SUPPLIED DATA →
—————

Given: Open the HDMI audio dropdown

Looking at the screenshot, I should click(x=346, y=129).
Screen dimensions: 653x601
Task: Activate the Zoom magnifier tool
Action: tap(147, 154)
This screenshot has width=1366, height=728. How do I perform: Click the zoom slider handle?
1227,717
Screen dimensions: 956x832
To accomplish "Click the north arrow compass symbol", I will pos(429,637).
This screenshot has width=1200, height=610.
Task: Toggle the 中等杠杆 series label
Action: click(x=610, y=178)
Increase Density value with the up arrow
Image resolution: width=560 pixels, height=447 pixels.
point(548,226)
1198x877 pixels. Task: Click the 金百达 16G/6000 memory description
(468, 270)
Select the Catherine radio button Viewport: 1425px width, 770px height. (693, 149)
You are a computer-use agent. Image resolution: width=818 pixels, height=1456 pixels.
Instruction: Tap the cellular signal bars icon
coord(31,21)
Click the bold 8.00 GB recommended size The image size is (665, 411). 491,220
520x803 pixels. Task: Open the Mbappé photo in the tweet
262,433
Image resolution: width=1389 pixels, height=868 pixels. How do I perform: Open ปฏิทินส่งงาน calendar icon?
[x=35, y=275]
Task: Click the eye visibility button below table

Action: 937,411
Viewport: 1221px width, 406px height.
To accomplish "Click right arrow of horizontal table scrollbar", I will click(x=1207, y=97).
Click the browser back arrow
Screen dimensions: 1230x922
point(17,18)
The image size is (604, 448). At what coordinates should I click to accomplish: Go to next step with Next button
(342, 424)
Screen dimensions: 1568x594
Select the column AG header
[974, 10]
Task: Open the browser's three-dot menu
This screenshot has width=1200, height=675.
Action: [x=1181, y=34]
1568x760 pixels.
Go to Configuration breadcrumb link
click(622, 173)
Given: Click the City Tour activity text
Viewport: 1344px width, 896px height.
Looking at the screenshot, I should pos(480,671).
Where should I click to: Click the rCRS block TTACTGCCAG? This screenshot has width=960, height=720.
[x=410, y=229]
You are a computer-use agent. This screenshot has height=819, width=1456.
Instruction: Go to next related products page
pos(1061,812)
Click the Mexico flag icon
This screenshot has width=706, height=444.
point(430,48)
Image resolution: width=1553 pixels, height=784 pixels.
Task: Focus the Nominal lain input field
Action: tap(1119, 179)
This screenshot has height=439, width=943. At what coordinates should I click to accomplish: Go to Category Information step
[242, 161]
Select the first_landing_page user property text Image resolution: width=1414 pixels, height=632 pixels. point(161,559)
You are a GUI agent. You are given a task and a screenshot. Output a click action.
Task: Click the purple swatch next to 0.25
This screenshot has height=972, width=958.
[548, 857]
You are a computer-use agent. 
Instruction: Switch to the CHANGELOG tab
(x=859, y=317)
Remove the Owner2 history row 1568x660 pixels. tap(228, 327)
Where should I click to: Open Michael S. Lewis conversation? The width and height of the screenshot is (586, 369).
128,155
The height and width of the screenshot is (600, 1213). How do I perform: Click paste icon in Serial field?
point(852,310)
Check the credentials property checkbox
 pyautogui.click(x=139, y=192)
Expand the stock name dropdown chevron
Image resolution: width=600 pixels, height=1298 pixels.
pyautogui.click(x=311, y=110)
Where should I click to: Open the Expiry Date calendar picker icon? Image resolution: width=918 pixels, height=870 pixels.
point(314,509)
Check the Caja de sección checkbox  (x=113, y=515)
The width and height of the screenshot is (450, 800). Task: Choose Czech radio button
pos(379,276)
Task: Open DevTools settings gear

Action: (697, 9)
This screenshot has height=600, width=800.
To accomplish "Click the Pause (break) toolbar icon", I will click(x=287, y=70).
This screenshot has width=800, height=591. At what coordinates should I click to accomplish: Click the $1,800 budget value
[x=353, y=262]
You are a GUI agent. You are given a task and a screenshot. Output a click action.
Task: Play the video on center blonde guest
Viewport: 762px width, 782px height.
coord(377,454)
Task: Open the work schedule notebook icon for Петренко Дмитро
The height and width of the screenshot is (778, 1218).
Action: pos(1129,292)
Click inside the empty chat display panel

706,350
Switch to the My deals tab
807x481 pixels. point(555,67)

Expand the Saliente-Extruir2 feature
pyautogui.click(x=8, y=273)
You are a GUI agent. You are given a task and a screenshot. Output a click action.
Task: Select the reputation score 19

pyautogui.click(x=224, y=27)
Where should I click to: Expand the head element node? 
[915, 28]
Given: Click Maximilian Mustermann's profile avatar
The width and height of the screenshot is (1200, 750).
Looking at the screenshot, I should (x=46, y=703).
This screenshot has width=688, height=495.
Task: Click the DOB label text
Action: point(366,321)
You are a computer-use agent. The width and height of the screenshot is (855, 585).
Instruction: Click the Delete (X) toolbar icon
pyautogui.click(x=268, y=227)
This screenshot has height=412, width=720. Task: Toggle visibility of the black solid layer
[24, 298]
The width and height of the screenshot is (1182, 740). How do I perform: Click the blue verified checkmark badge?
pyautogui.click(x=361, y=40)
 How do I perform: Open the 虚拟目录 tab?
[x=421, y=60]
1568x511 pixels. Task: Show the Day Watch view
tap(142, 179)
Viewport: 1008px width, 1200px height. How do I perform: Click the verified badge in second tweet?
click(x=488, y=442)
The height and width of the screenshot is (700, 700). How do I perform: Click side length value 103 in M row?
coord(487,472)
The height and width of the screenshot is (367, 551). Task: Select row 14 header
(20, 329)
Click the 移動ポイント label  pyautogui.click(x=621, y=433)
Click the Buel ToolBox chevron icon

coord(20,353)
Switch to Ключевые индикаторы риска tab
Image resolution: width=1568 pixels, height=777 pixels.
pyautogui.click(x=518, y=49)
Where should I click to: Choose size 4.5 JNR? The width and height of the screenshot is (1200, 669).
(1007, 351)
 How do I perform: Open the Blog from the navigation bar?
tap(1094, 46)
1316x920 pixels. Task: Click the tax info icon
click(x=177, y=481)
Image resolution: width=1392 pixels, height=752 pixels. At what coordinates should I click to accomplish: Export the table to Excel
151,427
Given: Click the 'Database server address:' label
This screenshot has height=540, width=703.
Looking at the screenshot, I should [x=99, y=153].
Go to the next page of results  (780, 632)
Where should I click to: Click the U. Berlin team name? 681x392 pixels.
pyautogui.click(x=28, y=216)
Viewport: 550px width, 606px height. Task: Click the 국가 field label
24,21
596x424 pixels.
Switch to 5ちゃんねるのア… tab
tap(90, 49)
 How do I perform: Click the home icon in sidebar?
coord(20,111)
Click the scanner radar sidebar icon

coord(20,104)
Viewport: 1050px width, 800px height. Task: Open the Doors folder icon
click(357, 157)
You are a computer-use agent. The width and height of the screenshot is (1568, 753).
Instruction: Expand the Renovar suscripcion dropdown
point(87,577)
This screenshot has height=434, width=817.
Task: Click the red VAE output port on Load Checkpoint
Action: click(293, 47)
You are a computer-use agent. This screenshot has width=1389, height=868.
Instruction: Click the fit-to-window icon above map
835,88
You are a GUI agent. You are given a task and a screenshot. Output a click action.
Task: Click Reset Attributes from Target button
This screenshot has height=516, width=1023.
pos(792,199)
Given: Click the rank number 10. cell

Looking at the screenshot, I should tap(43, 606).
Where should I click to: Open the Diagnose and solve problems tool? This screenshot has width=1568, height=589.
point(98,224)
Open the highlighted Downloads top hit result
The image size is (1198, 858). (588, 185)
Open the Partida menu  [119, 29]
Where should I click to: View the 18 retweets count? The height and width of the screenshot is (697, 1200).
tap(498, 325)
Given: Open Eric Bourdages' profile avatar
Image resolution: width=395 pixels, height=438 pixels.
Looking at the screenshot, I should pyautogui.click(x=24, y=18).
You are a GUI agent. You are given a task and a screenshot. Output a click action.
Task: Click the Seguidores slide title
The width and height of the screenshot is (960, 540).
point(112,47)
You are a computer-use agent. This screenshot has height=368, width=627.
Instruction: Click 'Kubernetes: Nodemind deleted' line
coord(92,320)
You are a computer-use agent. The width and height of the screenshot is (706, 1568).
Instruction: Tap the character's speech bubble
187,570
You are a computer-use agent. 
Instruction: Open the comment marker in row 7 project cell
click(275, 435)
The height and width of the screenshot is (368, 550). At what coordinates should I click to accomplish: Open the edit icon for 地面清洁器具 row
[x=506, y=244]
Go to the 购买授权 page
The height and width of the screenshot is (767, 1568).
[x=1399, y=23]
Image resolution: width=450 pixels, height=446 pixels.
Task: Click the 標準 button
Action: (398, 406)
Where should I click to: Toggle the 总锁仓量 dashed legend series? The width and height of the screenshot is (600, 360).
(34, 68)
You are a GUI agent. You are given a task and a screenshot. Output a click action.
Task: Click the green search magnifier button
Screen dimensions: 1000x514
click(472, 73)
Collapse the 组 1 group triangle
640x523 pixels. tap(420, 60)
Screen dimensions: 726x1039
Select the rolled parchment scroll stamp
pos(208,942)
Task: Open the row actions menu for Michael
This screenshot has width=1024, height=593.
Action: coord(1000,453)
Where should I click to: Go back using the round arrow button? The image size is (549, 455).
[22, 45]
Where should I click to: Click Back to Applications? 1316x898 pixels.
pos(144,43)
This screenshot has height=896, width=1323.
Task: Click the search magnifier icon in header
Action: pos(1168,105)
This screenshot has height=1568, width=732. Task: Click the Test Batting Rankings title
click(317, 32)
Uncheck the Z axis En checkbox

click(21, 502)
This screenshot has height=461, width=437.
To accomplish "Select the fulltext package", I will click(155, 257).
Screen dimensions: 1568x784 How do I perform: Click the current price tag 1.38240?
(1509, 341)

—————

EXERCISE →
Starting at the line that has "Task: Open the browser's three-dot menu" in the records above, restate word for word every line until the one that has "Given: Click the City Tour activity text", and include that one as well.

YOUR SOLUTION →
Task: Open the browser's three-dot menu
This screenshot has width=1200, height=675.
Action: [x=1181, y=34]
1568x760 pixels.
Go to Configuration breadcrumb link
click(622, 173)
Given: Click the City Tour activity text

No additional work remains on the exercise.